“Can you read,” I asked my friend. She recently lost her life partner of 34 years and I know how searingly painful acute grief can be, how the day can feel like an impossible bag of cement blocks you have to drag around, how hard it is to feel settled enough to read even though you’re exhausted.
“I can’t really focus,” my friend said and I knew exactly what she meant. One of the things I remember most vividly after Eric died was my inability to read.
One of Adrienne’s childhood friends, Leila, came to the shiva service for Eric the week after he died. Leila had also lost her father to cancer, about a year before, and her mother, who I knew from all of our daughters’ years of play dates and high school events and parties, sent along a book for Leila to give me. As another member of the widow club I’d just joined, she hoped it would be helpful to me.
But I was a reading snob in those days. I read literature, not self-helpy feel good books like Kitchen Table Wisdom: Stories That Heal. The book, by Rachel Naomi Remen, M.D., is a collection of very short, true stories about life written from Remen’s perespective as a pioneer in the mind/body health field, and told with an invitation to the reader to “listen from the soul.”

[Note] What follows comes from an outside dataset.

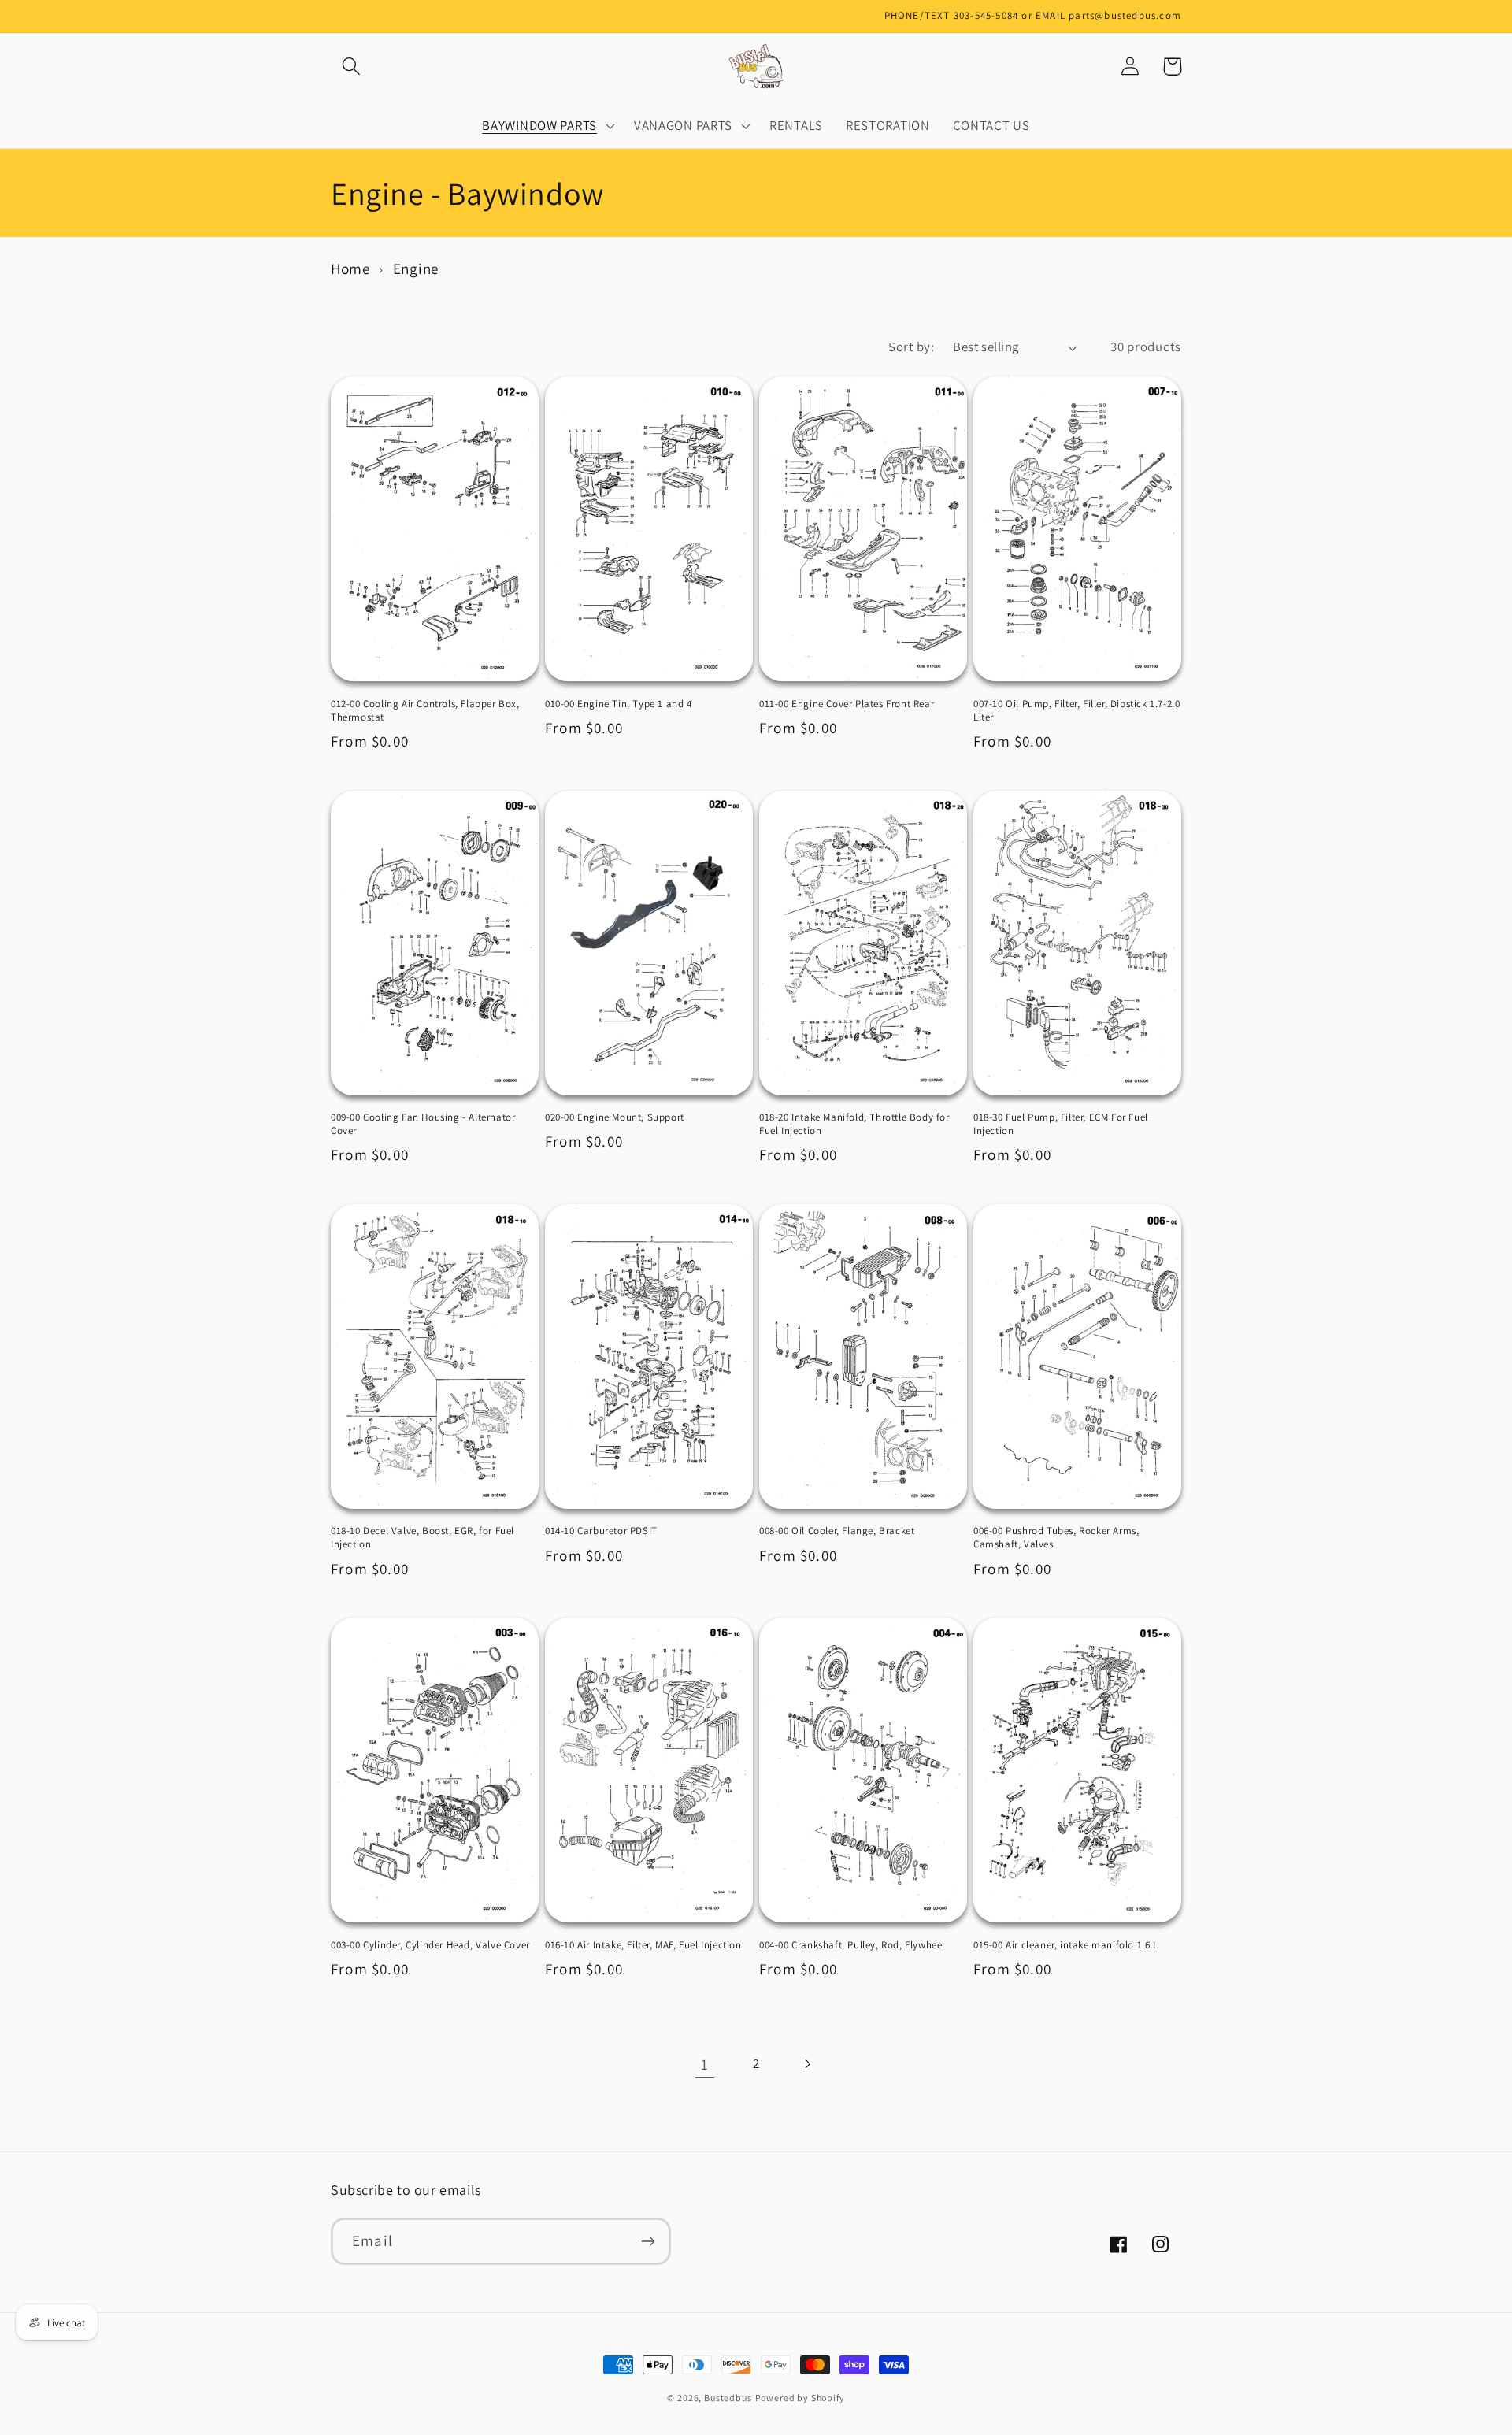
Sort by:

Scanning the book I saw chapters with titles like “Life Force,” “Opening the Heart,” “Embracing Life,” and “Mystery and Awe.” I was grateful to Leila’s mother for thinking of me, but inwardly I scoffed. I would never read a book like this I thought, which was comical on one level because at the time I wasn’t reading anything except emails, sympathy cards and snippets from a grief book a friend gave me.
From the tiny bit of reading I’d done I knew that not being able to read is common in early grief and I mourned that loss also. There was no book to bury myself in, just moment after moment of the ever present absence of Eric. I craved being taken away by a good novel or memoir, a story besides the sad one I was living, but I had no capacity to read one.
A few weeks later, when the post-death visiting and attention were beginning to die down and I found myself with more quiet evenings, I thought I’d try reading again. I found Kitchen Table Wisdom on a book case and picked it up. The first story in the book was only three pages. Surely I could read that much. I did. The next story was five pages long. I read that story and the next and the next. Well into the first chapter I realized I was reading a book.
I began to take the book to bed with me, reading before I fell asleep, a life long pleasure I’d lost along with Eric. And here was that pleasure again and the book I was reading wasn’t literature. It was a book from the Self Help section of a book store, a book I would never buy and certainly wouldn’t read. Except I was reading it and enjoying it and it was actually making me feel a bit better. It was helping.
The memorial service for my friend’s life partner is this week and I’m going to bring the book with me. She may not like it and I don’t think it’s her kind of book, just like it isn’t my kind of book. Except it was and it is.
You are a good friend. Glad I know you.
Ditto. 🙂
I felt exactly the same way about reading after Alan died, having previously devoured books; I couldn’t concentrate at all enough to read. I found Kitchen Table Wisdom at the Dartmouth-Hitchcock Cancer Center and did exactly what you did – tried the first 3 pages. U love your article!
Should read I love your article 🙂
Thank you so much for that book. I just gave it to my friend and hope she’ll find it as helpful as I did.